The city council first postponed the vote last week with some council members saying they wanted to focus on educating residents regarding tax abatements. . In a statement Tuesday, Bedrock said it fully supports council's decision to bring the matter back in another week.
"We have participated in valuable dialogue and educational sessions with Council members and the community until late yesterday evening," the statement said. "We were heartened by the strong support we heard from community stakeholders who understand the need for these economic development tools as well as the building trades who want to see investment continue.
"This additional time will ensure that every question gets a thorough response and that all relevant feedback is addressed. We are confident that taking this time will lead to even stronger support and a positive outcome for downtown Detroit and the community."

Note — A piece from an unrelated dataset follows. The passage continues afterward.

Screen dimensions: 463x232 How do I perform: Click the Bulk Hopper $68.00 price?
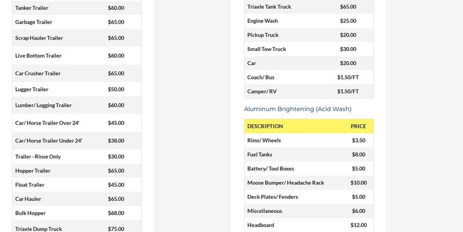pos(116,213)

Plans for the under-construction project include a hotel, retail, office space, event spaces, rooftop amenities and a public plaza. The tower portion of the development will be 685 feet high, making it the second-tallest building in Detroit and Michigan when the project is complete in 2024.
Bedrock contends the tax abatement is needed to make the project viable.
“Applicant must demonstrate that ‘but for’ the abatement the project is not financially feasible,” according to Commercial Rehabilitation Act guidelines outlined by the quasi-governmental Detroit Economic Growth Corp. “The approval of an abatement must provide a net positive revenue gain to the city.”
On Monday, Kenyetta Hairston-Bridges, executive vice president of economic development and investment services for the Detroit Economic Growth Corp., said Bedrock has met the need-based requirement to request the incentive.
"From a need perspective, DEGC has evaluated the project’s financial proforma including developer returns and this project has met the 'But For' Test and requires an incentive to support the current proposal as presented," Hairston-Bridges said.